Aristoteles’in Metafizik isimli eserinde ele aldığı arkhe kavramına ilişkin iki farklı yaklaşım
sergilenmiştir. Bunlardan birincisi, doğada bulunan varlıkların arkhe olduğuna yönelik yaklaşımdır.
 Bu yaklaşım uyarınca arkhe; toprak, su, hava ve ateşten herhangi biri veya bunların
hepsi olarak düşünülmekteydi. Burada dikkate değer nokta, arkhe olarak değerlendirilen unsurun doğada bulunuyor olmasıdır. Bu gelenek Thales’in suyu, Anaksimenes’in havası ve Empedokles’in dört element (toprak, su, hava ve ateş) anlayışıyla
sürdürülmüştür.
Mitostan logosa doğru gerçekleşen dönüşüm Aristoteles tarafından şöyle anlatılmaktadır:
“Ama gerçekte onların dünya kuralları-dünya yöneticisi değişiyor: Her şeyi mitsel bir damar
içinde değil-kendi aralarındaki karışımdan ilk çıkan kuşak en iyi şeyleri yaptı diyor kimileri,
yani Perecydes ve diğerleri"
Antik Yunan felsefesinde evrenin hangi kökenden türediğini, ana unsurunun ne olduğunu
konu edinen soruna “arkhe sorunu”, bu arkhe den evrendeki tüm bu görünür çokluğun nasıl
türediği sorununa ise “oluş sorunu” denmekteydi. Oluş sorunu, aynı zamanda evrendeki hareket ve oluşun hangi ilke ya da yasalara bağlı olduğunu belirlemek sorunuydu.
THALES
Thales, Eski Çağ Ege Medeniyeti’nde doğanın, ‘doğa dışı’ unsurlardan ziyade kendisinden
hareketle açıklanması anlayışının filizlenmesine temel teşkil edecek dönüşümün habercilerindendir. Felsefe, tanışık olduğumuz anlamıyla ilkin Eski Yunan Düşüncesinde Thales ile başladığı ve Pythagoras tarafından terminolojiye geçirildiği kabul edilen bir etkinliğin adıdır.

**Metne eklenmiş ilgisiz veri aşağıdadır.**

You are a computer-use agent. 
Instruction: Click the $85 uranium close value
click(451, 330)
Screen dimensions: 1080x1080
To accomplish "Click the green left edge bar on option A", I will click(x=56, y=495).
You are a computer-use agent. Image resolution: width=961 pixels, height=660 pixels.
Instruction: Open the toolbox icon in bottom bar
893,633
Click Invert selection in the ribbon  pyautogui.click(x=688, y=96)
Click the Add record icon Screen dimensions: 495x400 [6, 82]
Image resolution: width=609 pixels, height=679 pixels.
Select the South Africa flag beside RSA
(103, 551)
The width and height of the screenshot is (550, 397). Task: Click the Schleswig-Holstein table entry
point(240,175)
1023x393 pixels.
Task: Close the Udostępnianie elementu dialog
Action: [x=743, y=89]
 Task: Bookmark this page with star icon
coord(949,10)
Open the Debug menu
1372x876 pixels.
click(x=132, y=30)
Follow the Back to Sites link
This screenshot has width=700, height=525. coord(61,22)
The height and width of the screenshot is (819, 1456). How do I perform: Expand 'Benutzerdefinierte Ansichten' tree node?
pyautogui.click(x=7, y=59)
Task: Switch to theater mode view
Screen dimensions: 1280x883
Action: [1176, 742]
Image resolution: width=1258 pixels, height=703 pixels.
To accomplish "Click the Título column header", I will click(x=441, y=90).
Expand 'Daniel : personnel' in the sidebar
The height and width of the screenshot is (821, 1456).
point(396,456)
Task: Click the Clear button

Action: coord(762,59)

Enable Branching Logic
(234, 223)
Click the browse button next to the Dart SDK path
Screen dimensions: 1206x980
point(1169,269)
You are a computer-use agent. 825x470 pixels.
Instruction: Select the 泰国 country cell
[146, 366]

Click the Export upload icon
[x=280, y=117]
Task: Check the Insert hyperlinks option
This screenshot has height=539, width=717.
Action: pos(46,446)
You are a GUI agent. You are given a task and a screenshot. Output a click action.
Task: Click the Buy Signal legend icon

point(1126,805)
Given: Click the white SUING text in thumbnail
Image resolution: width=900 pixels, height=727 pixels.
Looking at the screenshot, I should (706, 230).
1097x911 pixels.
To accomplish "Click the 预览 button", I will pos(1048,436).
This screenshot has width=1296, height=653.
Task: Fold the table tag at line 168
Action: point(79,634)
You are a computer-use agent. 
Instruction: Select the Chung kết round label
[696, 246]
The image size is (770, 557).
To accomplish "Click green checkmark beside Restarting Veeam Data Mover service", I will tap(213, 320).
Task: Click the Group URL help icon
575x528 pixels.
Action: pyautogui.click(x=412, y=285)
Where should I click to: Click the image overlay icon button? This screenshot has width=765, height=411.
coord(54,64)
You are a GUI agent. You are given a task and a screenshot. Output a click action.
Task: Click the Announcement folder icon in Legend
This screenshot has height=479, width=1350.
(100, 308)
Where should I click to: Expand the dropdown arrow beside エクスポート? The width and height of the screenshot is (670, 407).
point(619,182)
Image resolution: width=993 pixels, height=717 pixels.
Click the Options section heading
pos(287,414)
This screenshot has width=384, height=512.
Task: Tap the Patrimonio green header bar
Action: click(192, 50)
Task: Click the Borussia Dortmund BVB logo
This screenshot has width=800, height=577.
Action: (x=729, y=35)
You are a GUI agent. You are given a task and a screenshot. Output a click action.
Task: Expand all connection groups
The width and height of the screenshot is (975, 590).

“Felsefe sorularındaki nedir... felsefe sorusunu var eden temel etkendir” (Uygur, 1984: 26).
Varlığın aslının ve esasının, var olanların kaynağının ne olduğu sorusuna verilen yanıtlar, bütün düşünce tarihi dikkate alındığında son derece çeşitlilik göstermektedir. Verilen yanıtlardan biri, dünyanın kendi değişimini temin edebilecek bir canlılığa sahip olduğudur. Onlara
göre dünyanın ana unsurunu oluşturan şey hem maddi hem canlı hem de ruhludur. Maddeye
aynı zamanda bir tür canlılık ya da ruhluluk atfeden bu düşünceye hylozoizm adı verilir.